O projeto não tem fins lucrativos e prevê um modelo gratuito, livre e colaborativo no estilo da Wikipedia e do Google Tradutor, onde intérpretes de Libras e pessoas surdas poderão participar ativamente do processo de construção do dicionário, enviando sugestões e críticas para melhorar a qualidade da tradução automática. 

Sob a orientação do Professor Doutor Tiago Maritan, a equipe da UFPB conta atualmente com 18 animadores e o dicionário de sinais já possui mais de 12.000 sinais gravados e digitalizados, alguns pendentes de homologação.  A ferramenta está em constante construção e precisa contar com o apoio de intérpretes e da comunidade surda para ser continuamente aperfeiçoada.

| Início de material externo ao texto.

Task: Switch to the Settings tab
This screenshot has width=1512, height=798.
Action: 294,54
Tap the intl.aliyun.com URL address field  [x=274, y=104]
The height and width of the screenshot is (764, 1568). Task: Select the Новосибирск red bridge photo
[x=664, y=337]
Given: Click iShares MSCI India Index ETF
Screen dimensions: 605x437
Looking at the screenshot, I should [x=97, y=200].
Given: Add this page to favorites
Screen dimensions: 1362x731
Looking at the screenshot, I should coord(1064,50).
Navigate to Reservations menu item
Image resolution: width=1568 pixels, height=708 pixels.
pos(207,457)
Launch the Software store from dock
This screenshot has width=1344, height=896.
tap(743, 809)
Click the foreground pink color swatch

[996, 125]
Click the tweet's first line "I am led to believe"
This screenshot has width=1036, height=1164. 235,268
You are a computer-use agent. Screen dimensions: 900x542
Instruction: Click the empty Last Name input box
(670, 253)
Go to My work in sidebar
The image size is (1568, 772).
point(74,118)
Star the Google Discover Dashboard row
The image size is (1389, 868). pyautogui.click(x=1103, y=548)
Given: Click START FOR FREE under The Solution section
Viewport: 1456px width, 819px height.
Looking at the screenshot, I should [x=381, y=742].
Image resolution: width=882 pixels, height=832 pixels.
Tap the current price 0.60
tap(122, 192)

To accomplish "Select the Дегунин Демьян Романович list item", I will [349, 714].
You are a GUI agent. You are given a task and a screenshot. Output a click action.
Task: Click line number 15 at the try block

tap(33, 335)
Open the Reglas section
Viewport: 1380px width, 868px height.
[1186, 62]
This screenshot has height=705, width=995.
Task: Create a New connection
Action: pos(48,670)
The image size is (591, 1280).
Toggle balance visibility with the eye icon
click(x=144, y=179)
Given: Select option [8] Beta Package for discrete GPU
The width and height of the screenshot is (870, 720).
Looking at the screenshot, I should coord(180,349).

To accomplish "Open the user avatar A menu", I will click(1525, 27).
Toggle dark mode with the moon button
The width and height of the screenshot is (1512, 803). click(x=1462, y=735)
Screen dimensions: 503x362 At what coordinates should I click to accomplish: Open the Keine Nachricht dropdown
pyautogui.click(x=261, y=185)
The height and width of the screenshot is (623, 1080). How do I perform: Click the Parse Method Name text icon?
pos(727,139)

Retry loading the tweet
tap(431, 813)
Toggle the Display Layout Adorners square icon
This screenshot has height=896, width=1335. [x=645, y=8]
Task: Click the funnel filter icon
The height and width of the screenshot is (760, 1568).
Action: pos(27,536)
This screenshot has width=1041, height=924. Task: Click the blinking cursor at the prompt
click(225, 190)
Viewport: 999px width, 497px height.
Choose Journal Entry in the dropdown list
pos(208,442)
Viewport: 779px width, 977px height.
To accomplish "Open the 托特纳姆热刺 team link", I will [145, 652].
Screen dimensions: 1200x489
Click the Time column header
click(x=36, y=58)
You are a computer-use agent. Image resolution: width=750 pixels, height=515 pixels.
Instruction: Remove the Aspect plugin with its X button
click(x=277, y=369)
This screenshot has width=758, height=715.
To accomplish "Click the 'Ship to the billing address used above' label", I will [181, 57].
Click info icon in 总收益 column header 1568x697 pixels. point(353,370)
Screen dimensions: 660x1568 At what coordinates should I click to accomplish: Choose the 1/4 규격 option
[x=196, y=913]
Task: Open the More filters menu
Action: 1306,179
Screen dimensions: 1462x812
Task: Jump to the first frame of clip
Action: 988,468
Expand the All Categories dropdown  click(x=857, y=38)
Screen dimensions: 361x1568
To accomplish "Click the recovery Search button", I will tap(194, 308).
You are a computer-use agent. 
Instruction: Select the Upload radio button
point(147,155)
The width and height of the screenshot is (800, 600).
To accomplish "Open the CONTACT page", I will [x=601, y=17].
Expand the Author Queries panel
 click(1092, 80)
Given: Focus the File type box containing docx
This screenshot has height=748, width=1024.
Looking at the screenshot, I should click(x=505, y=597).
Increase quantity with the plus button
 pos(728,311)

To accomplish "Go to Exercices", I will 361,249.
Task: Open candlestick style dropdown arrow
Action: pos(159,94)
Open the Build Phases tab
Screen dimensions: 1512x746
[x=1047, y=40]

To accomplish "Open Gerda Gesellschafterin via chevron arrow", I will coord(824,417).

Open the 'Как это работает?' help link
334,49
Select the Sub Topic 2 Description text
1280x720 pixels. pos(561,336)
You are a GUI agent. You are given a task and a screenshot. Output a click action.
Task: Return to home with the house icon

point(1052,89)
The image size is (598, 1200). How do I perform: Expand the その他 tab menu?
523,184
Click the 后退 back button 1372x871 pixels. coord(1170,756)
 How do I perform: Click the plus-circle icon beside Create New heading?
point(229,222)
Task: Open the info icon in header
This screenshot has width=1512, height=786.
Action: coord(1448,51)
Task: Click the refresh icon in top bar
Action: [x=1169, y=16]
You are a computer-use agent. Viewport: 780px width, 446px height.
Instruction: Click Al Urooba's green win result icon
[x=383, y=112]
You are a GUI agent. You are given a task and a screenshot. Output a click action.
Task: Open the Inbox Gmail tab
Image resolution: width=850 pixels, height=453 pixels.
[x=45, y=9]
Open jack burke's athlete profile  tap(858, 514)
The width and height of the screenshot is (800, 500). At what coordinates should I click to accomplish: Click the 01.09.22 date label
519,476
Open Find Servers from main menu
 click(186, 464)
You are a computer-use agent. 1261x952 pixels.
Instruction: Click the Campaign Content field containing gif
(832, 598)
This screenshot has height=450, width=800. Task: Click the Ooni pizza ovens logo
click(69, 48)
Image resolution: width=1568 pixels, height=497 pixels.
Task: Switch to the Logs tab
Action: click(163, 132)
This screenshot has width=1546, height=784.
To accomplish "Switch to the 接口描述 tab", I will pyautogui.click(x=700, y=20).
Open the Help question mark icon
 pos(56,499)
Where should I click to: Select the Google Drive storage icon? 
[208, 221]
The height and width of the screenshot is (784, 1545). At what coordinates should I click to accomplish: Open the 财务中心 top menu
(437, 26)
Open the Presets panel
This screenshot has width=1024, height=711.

A Suíte VLibras é composta de diversas funcionalidades, tais como: Plataforma WikiLibras, que permite à comunidade interessada criar e validar sinais em Libras para ambientes digitais; VLibrasVídeo, que permite ao usuário traduzir vídeos digitais para a língua de sinais; VLibras-Desktop, para computadores; VLibrasPlugin para navegadores na internet; e VLibras-Móvel, aplicativo para smartphones.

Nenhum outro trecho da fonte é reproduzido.